Impact of Test Set Sampling on AI Accuracy for Pediatric Wrist Fracture Detection
Overview
This study demonstrates that the composition of test sets, particularly the balance of case difficulty, significantly influences the performance metrics of AI models detecting pediatric wrist fractures on X-rays. Two test sets—one balanced for difficulty and fracture presence, and one randomly sampled—were used to evaluate deep-learning models, revealing notable differences in accuracy and detection capabilities.
Background
Artificial intelligence applications in musculoskeletal imaging, such as fracture detection in pediatric wrist radiographs, rely heavily on the quality and characteristics of test datasets to validate model performance. Ideally, test sets should be independent and representative of clinical variability to ensure generalizability. Previous studies often used randomly selected or consecutive case series without accounting for case difficulty, which may inflate performance metrics by including easily recognizable fractures. This study investigates how sampling strategies based on case complexity affect AI model accuracy.
Data Highlights
Test Set
Total Images
Fracture Cases (%)
Difficult Cases (%)
Balanced
4588
50%
25%
Random
4588
Similar to full dataset
6%
Overlap
1022
Not specified
Not specified
Key Findings
The balanced test set was constructed to include 50% fracture cases with half of those being difficult, while the random set reflected the natural distribution with only 6% difficult cases.
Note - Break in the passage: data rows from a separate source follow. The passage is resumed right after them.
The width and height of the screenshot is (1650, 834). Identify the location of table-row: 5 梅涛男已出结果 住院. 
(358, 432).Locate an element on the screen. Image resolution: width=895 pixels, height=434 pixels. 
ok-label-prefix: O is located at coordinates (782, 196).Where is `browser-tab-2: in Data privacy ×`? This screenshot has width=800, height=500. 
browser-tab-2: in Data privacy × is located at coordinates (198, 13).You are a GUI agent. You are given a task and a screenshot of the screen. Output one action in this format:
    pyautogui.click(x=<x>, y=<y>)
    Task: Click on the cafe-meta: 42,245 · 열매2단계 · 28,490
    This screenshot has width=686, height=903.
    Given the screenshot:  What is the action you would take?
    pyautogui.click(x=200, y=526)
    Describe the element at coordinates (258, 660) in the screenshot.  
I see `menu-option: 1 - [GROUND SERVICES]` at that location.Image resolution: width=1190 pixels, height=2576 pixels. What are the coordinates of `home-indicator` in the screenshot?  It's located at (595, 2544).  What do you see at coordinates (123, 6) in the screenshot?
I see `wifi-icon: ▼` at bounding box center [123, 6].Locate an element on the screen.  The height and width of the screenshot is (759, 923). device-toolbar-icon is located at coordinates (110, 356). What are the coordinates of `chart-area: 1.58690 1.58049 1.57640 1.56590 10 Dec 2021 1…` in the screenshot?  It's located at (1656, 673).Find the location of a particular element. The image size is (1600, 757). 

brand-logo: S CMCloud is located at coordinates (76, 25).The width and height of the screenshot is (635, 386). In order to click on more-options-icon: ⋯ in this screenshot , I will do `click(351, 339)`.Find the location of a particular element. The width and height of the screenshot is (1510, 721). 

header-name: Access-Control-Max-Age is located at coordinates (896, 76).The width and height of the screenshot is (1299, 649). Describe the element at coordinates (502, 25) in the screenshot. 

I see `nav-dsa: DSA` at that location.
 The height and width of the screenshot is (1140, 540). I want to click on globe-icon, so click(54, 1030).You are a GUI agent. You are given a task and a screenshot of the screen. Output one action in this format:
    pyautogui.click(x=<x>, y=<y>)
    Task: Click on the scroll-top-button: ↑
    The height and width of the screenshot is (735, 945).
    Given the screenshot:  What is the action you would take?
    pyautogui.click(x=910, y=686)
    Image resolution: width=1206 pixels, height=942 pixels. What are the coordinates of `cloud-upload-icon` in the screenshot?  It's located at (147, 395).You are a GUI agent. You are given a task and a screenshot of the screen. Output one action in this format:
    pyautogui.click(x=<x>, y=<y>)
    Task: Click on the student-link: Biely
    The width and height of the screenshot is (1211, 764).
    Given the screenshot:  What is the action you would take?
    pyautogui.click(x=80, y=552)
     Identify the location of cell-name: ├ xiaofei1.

Patient demographics such as gender, laterality, and initial examination rates were comparable between the balanced and random test sets.
Two standard computer vision algorithms (EfficientNet variants B0 to B7) were trained identically and tested on both sets to evaluate performance differences.
Performance metrics varied significantly depending on the test set composition, with models showing reduced accuracy on the balanced set containing more difficult cases.
The study highlights that random sampling may overestimate AI performance by underrepresenting challenging fracture cases.
Clinical Implications
Clinicians and developers should recognize that AI model performance metrics are highly dependent on the test set characteristics, especially case difficulty distribution. For meaningful evaluation and regulatory approval, test sets should be carefully curated to include a representative spectrum of fracture complexities. This approach ensures AI tools are robust and clinically useful in detecting subtle or difficult fractures, not just obvious cases.
Conclusion
The study confirms that test set sampling strategies significantly impact AI fracture detection performance, underscoring the need for balanced and representative datasets to accurately assess and compare AI models in pediatric wrist radiography.